Task requirements:
If an entry contains a picture, leave the picture out and reproduce everything else in the records below exactly.

Input for this task:

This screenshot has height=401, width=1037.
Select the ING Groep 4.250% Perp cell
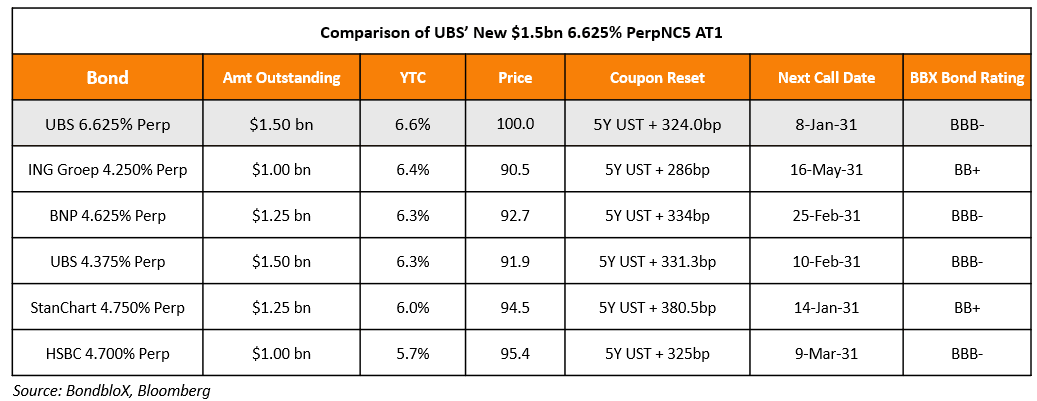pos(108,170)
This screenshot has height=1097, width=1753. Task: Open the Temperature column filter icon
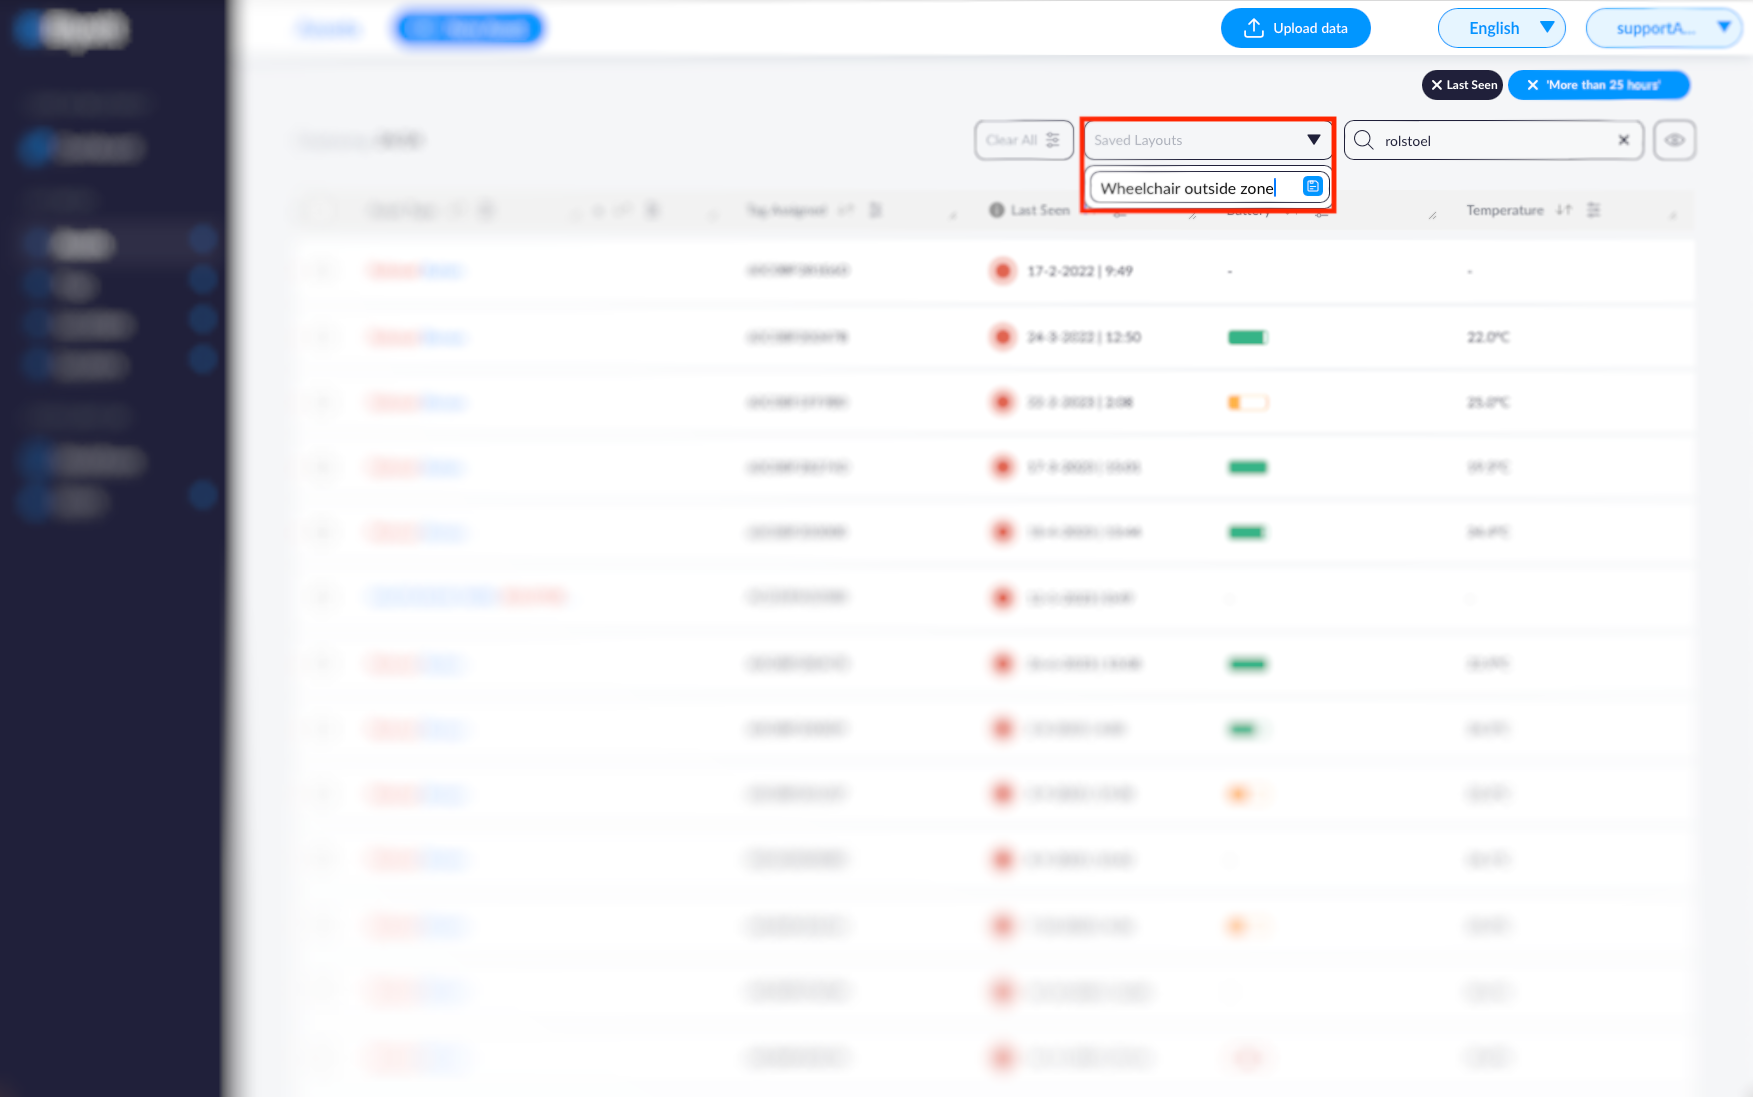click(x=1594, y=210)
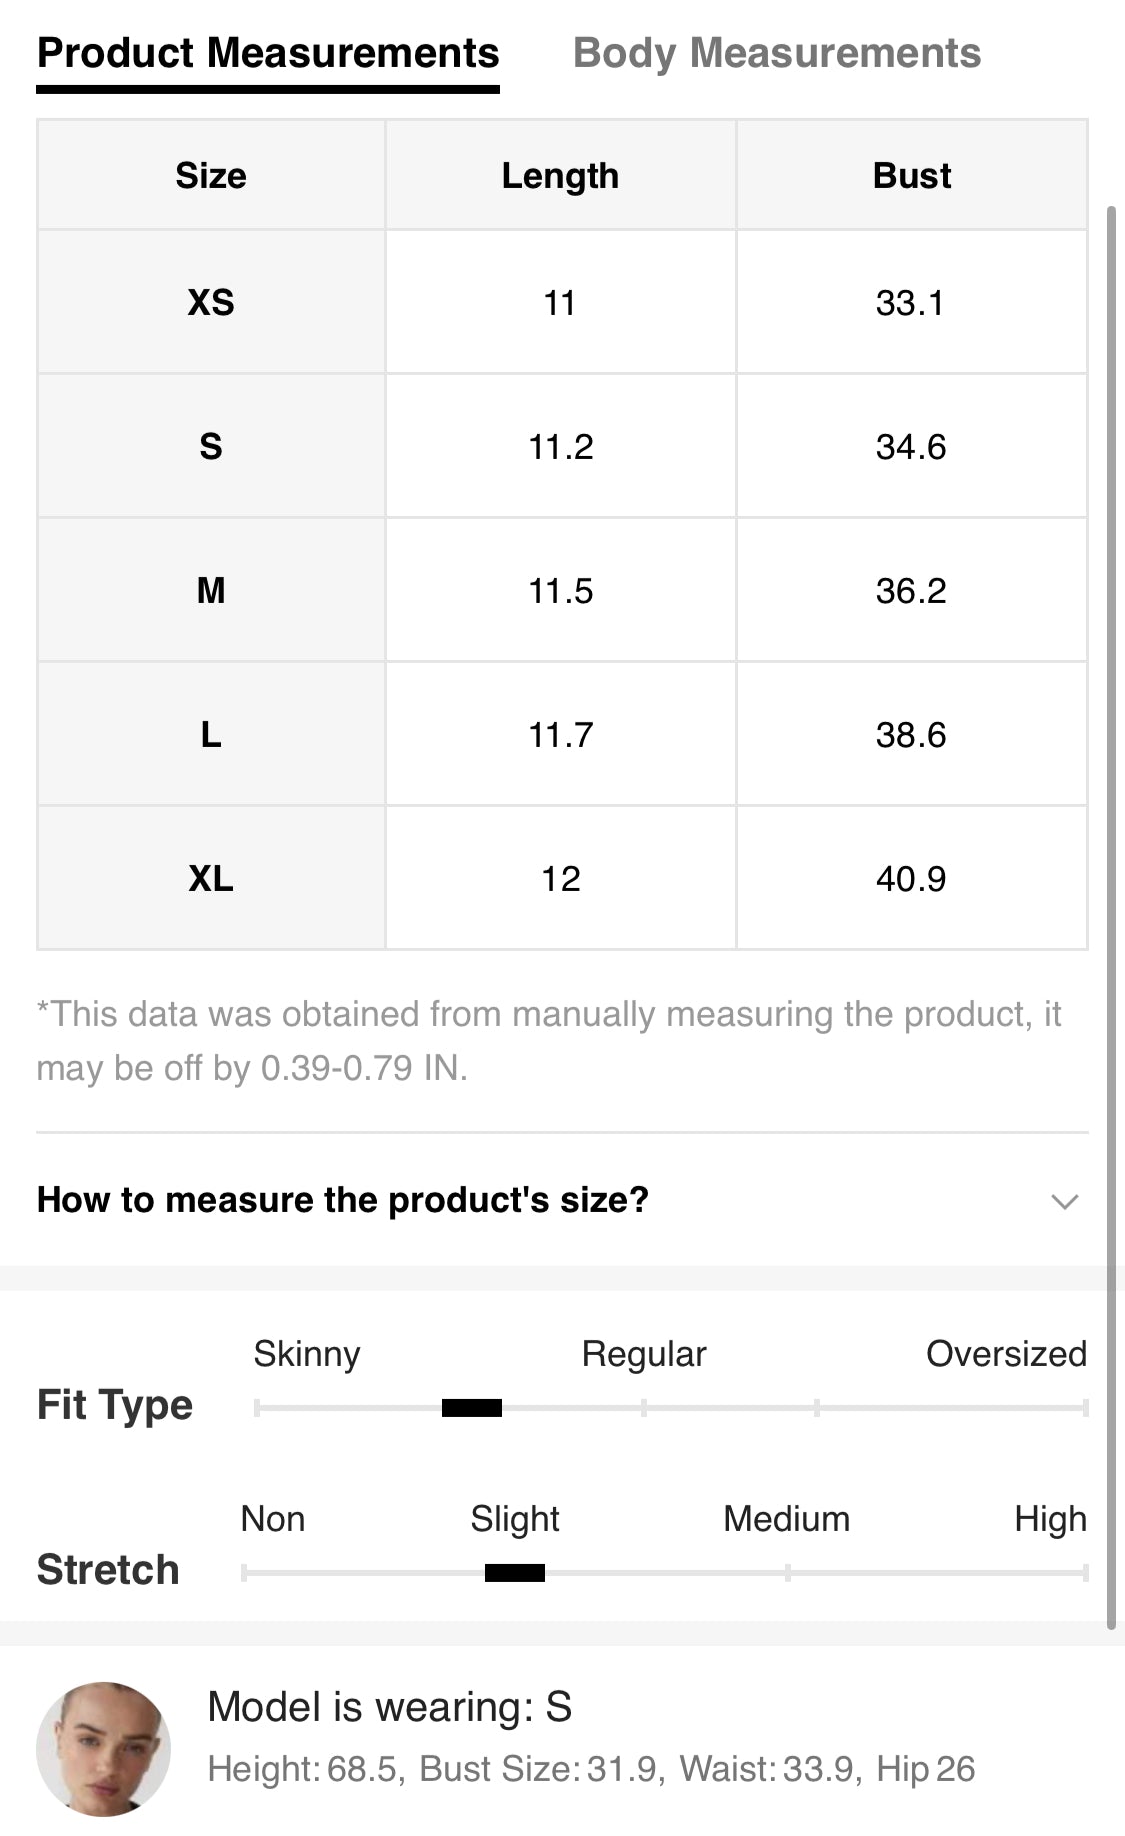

Task output:
This screenshot has height=401, width=1037.
Select the ING Groep 4.250% Perp cell
pos(108,170)
This screenshot has height=1097, width=1753. Task: Open the Temperature column filter icon
click(x=1594, y=210)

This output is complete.